Nov. 23 (Bloomberg) -- Russia’s potential entry to the World Trade Organization next month won’t produce the boom in steel exports to Europe predicted by Metal Bulletin as producers are focusing on higher-growth markets, an industry group said.
“We don’t see the economic conditions for Russian exports to the European Union changing as that market is weak,” Anton Bazulev, a steering-committee member of Russian Steel, said today by phone from Moscow. Russian producers enjoy “double- digit growth” at home and have a “strong” presence in markets where expansion outstrips that in Europe, he said.
Russia expects to join the WTO in December after an 18-year wait, removing export barriers that include quotas on rolled- steel shipments to Europe. Trade publication Metal Bulletin said this month that Russia’s membership would lead to a “surge” in steel exports to the EU as producers benefit from output costs that are lower than in Europe and China.

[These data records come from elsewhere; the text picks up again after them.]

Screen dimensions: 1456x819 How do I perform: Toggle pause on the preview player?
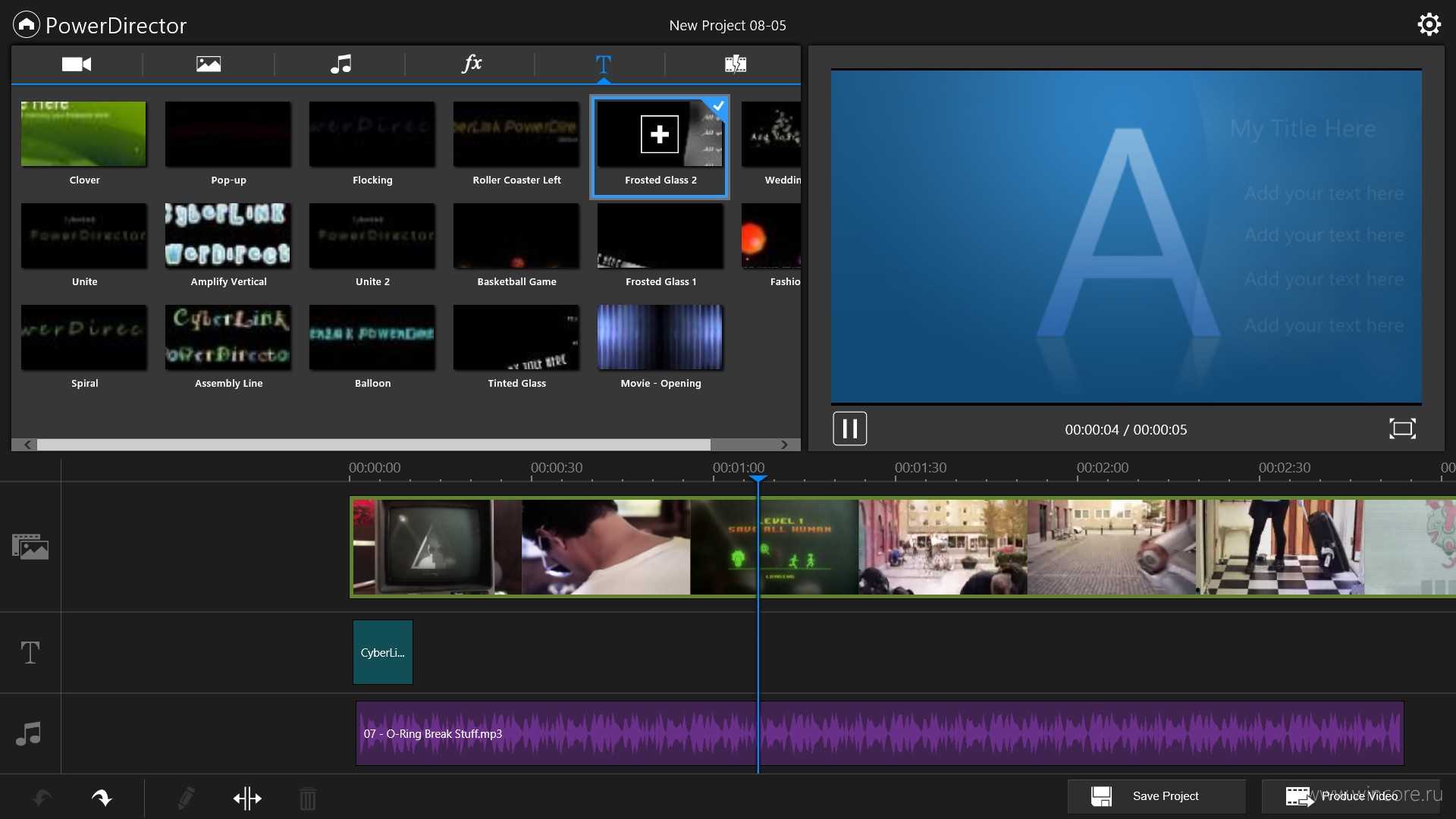tap(850, 428)
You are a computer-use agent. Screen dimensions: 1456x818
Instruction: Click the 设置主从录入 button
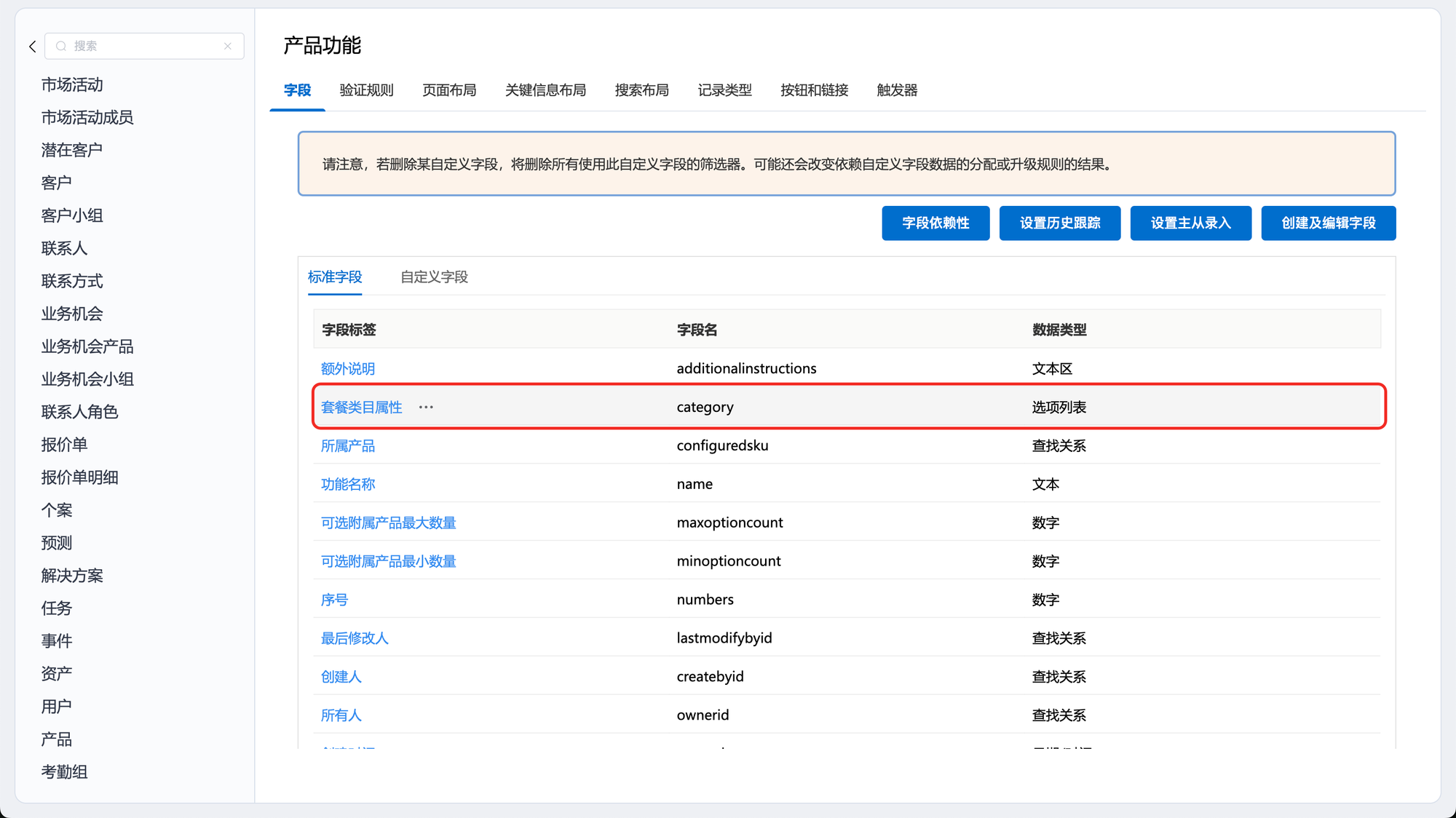(1190, 223)
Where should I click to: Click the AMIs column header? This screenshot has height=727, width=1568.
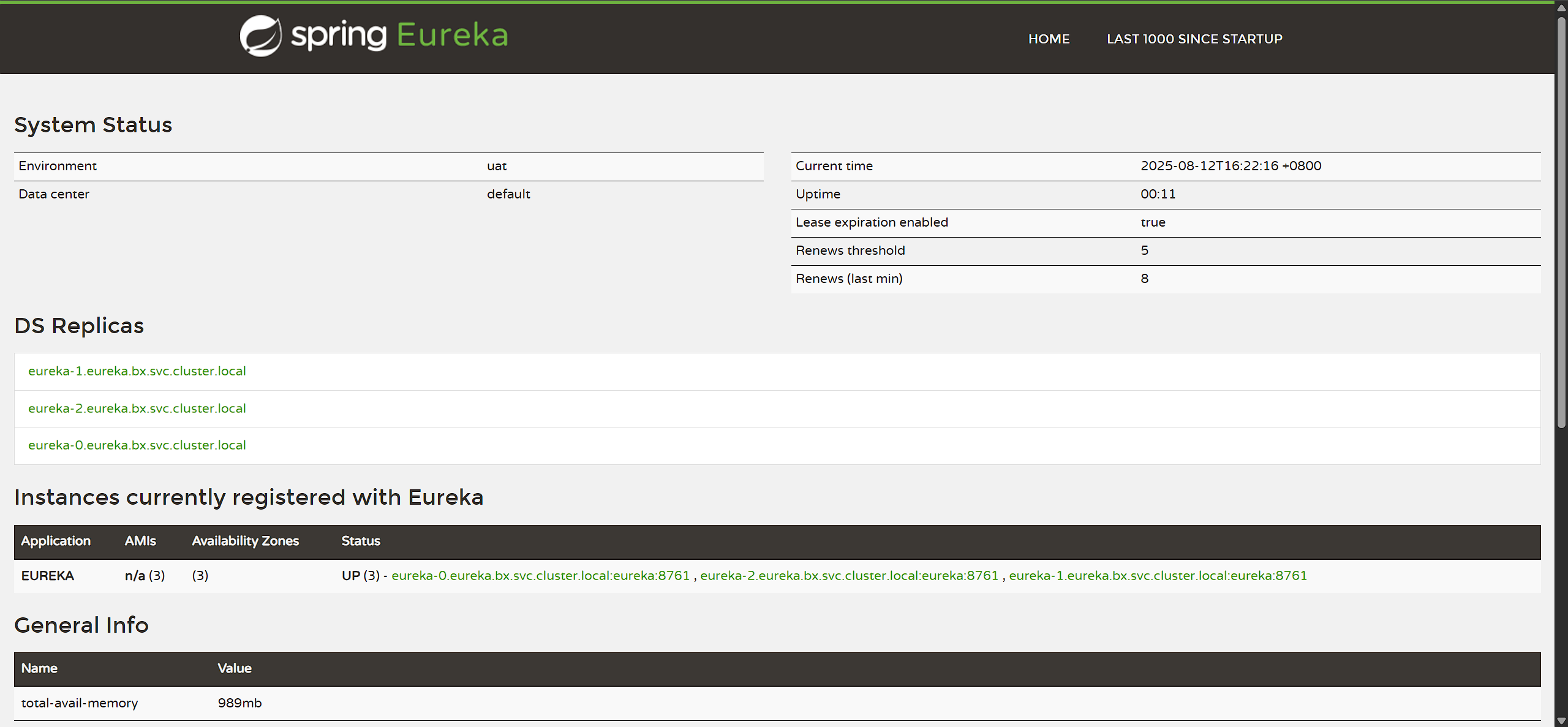tap(140, 541)
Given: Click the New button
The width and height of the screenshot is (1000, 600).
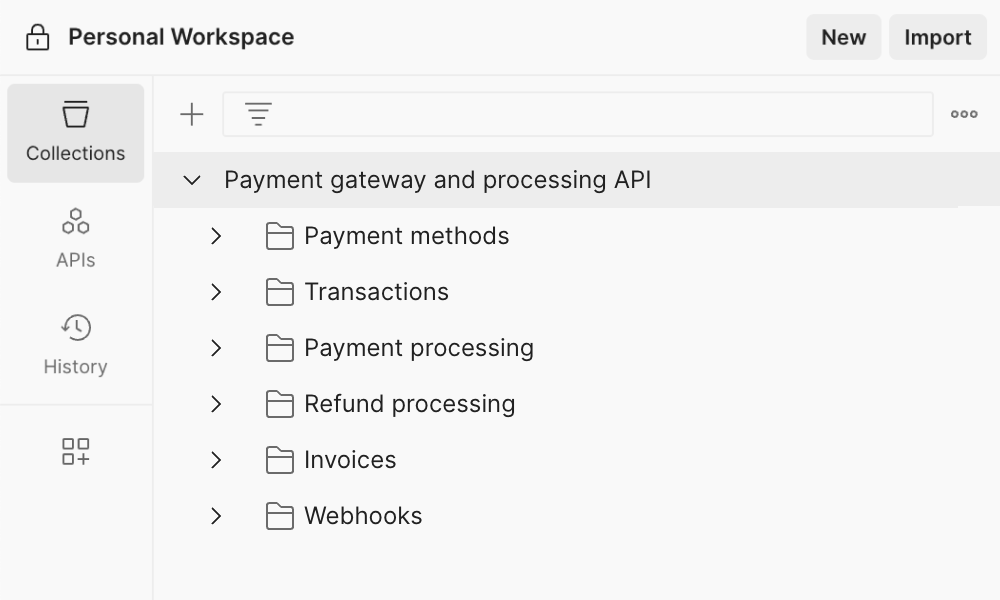Looking at the screenshot, I should pos(843,38).
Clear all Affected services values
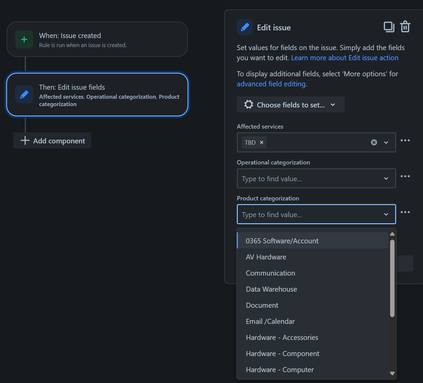 pyautogui.click(x=374, y=142)
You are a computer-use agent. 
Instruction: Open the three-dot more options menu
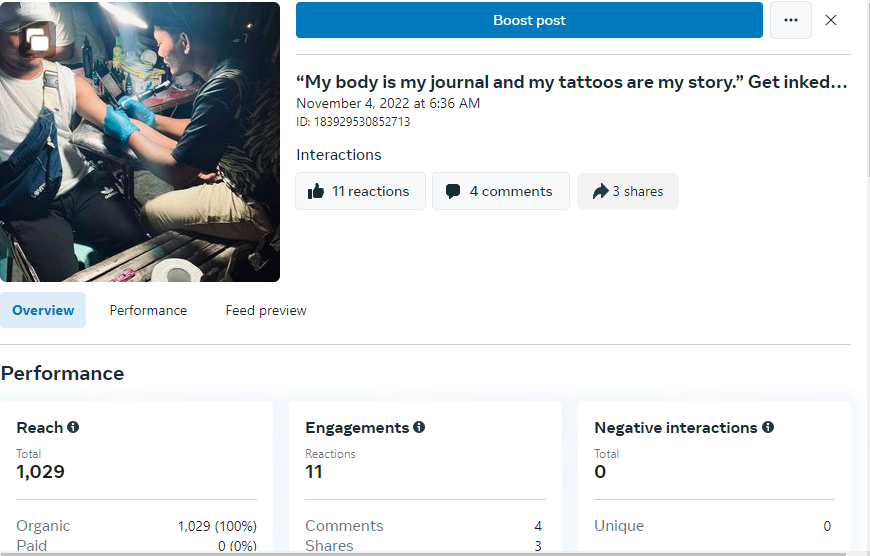(x=790, y=20)
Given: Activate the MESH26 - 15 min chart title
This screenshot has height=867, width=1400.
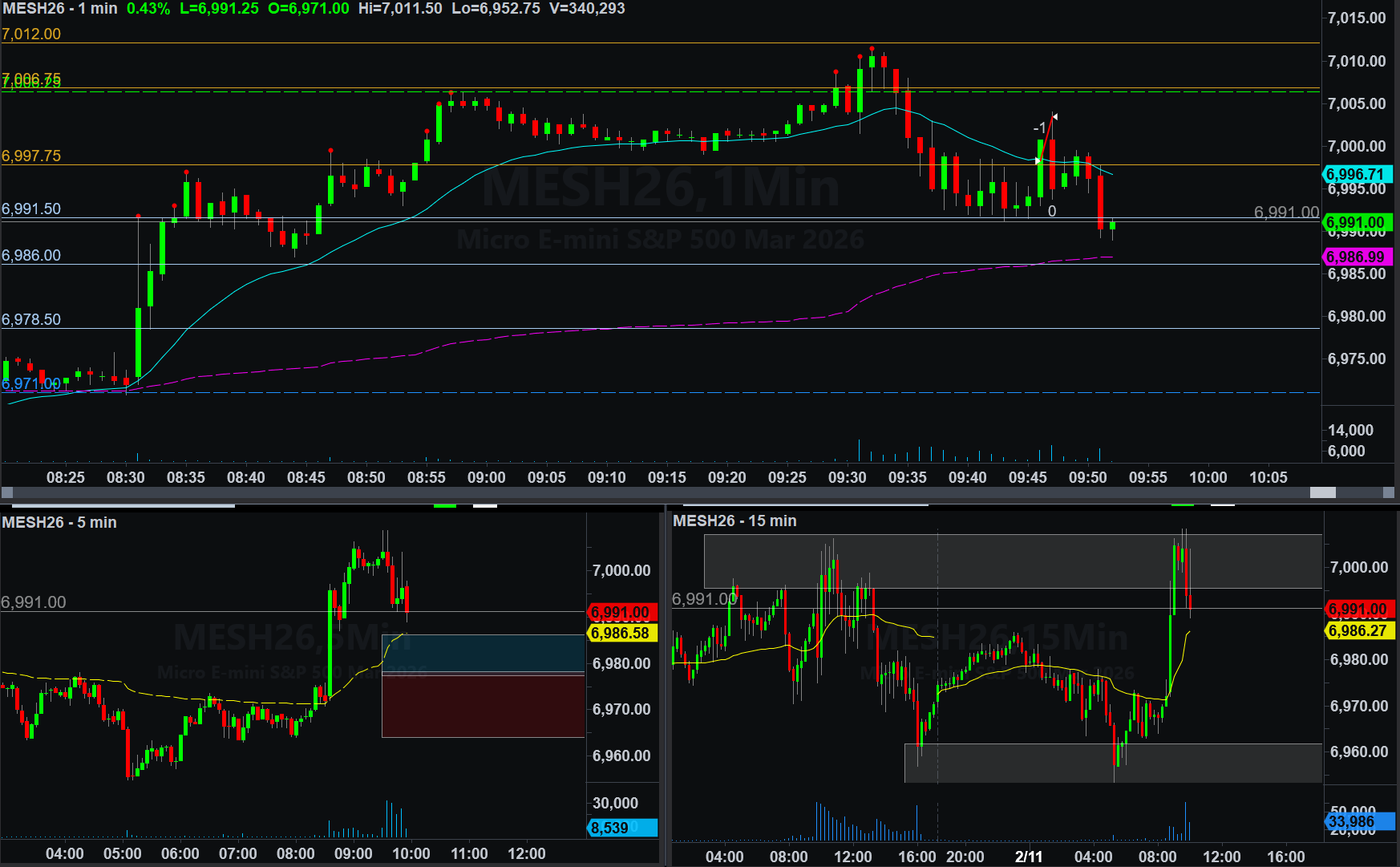Looking at the screenshot, I should (734, 521).
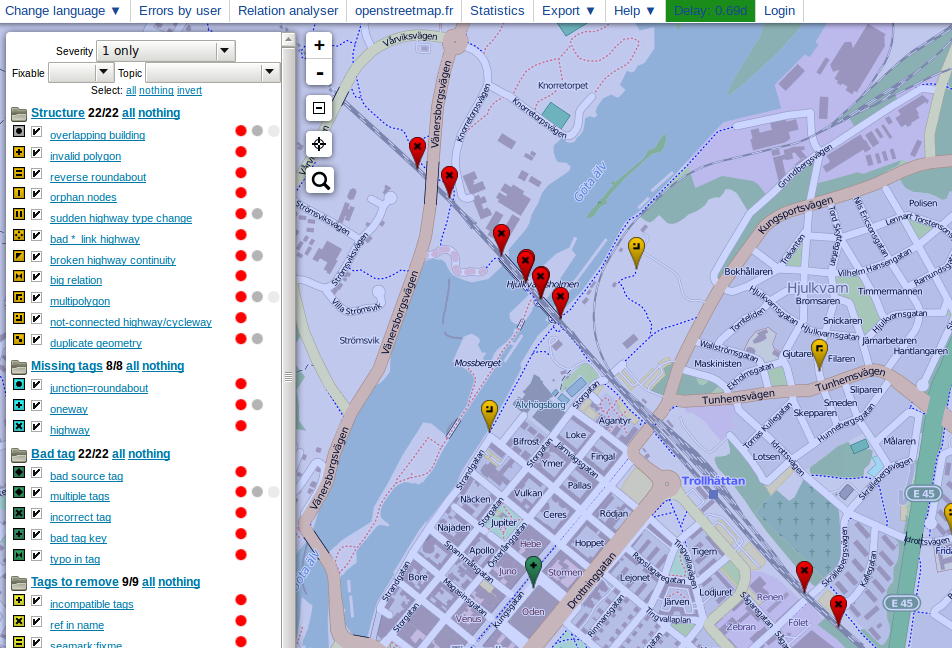Click the red marker near Fölet

[x=838, y=607]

Russia hasn’t shipped its full quota to Europe since 2006, according to data from Russian Steel, whose members include the country’s nine largest steelmakers. “For 2011, the quota is 3.3 million tons and we used only 60 percent of that in 10 months,” Bazulev said. Europe buys mainly “more-sophisticated steel products, which Russia doesn’t export.”
Europe has accounted for 25 percent to 29 percent of Russian steel exports since 2007. “That number includes rolled and semi-finished products which are not subject to quotas,” Bazulev said.